(DATA SUPPLIED)
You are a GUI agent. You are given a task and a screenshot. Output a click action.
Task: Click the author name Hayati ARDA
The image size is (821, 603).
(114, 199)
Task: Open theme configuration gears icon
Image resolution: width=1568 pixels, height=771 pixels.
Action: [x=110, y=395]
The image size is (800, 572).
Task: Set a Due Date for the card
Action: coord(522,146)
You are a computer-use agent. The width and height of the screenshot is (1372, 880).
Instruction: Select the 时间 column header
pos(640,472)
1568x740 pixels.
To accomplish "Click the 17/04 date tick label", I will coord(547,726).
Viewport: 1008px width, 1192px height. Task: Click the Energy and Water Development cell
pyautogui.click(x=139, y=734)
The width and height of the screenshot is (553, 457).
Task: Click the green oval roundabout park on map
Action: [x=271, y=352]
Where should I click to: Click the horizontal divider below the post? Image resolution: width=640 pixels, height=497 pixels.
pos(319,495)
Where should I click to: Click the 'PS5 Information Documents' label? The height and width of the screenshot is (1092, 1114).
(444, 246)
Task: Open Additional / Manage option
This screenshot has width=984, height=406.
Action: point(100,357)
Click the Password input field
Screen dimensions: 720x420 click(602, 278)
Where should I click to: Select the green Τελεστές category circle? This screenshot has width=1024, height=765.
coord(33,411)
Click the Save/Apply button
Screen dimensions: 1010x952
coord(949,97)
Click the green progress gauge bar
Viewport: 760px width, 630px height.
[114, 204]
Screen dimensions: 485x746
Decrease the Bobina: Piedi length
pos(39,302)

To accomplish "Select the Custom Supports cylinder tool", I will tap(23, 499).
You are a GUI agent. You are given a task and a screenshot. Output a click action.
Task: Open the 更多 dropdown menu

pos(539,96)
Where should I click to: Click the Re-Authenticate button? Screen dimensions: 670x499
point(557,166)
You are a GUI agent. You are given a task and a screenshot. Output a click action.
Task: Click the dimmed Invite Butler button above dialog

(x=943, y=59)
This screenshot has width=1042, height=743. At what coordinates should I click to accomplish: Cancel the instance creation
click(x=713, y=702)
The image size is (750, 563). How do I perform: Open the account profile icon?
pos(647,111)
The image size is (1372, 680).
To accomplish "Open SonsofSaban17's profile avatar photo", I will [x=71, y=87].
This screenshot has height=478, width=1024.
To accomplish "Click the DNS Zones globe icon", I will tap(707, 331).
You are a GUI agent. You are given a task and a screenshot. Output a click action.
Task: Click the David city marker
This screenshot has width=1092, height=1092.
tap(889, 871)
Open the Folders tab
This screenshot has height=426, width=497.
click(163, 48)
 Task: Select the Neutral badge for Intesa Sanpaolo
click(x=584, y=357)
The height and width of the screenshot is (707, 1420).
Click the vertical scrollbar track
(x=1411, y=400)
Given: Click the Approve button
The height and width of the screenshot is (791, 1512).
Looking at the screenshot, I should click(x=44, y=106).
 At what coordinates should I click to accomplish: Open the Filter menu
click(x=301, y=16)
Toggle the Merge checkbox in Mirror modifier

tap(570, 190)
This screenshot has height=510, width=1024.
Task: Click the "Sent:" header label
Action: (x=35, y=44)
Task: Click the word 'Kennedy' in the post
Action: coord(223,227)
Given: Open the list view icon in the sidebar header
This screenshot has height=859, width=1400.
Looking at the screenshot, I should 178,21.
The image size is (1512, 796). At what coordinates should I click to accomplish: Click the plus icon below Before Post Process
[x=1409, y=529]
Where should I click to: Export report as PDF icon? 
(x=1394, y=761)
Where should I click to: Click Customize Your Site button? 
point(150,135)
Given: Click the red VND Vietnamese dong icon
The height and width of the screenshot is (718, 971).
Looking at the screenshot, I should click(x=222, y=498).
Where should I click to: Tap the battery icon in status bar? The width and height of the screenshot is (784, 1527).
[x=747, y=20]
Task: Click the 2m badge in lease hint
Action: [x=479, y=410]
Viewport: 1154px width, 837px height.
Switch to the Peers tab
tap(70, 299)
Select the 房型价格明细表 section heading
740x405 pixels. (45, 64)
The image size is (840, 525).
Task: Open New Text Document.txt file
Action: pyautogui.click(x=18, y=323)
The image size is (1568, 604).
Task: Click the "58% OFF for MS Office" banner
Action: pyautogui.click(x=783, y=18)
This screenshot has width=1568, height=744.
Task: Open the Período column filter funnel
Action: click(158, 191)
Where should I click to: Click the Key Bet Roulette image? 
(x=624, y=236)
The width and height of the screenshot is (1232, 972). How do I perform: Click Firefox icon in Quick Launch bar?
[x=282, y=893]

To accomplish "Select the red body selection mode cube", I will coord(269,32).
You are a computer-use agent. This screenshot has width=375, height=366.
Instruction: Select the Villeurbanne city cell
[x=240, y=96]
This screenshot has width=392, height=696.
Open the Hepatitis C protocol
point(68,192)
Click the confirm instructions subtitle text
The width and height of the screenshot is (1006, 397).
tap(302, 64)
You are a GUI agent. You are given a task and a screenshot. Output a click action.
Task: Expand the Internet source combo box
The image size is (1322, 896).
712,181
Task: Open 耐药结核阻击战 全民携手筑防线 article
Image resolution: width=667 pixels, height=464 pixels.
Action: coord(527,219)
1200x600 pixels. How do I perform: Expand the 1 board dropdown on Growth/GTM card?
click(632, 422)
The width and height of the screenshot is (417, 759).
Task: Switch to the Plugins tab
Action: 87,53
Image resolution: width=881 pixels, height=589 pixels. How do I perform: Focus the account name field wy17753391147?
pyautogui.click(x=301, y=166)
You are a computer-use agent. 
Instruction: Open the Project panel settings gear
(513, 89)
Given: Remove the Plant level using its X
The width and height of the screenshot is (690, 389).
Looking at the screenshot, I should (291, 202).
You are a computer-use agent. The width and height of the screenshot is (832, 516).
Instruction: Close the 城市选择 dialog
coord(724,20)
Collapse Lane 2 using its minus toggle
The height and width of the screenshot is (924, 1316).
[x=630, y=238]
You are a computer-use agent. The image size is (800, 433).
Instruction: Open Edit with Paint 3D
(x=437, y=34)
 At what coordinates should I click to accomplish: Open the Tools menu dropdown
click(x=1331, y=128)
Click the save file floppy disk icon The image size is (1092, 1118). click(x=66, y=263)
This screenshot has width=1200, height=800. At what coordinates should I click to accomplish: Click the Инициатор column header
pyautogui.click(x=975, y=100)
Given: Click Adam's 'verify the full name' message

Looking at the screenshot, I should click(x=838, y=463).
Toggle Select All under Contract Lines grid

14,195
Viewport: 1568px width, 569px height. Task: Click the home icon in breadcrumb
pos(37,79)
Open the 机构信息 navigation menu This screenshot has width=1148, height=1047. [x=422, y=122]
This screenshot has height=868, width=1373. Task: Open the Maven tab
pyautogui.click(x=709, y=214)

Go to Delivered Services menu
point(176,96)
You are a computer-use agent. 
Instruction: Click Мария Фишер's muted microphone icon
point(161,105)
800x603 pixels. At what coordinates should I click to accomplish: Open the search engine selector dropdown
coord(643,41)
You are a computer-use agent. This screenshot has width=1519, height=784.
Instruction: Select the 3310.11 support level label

(TASK BRIEF)
Scan the data for the word "will" and copy every line where it shows up.

(EXERCISE OUTPUT)
To accomplish "Click the 17/04 date tick label", I will coord(547,726).
To accomplish "Select the Custom Supports cylinder tool", I will tap(23, 499).
To accomplish "Open SonsofSaban17's profile avatar photo", I will [x=71, y=87].
To accomplish "Click the DNS Zones globe icon", I will tap(707, 331).
To accomplish "Select the red body selection mode cube", I will coord(269,32).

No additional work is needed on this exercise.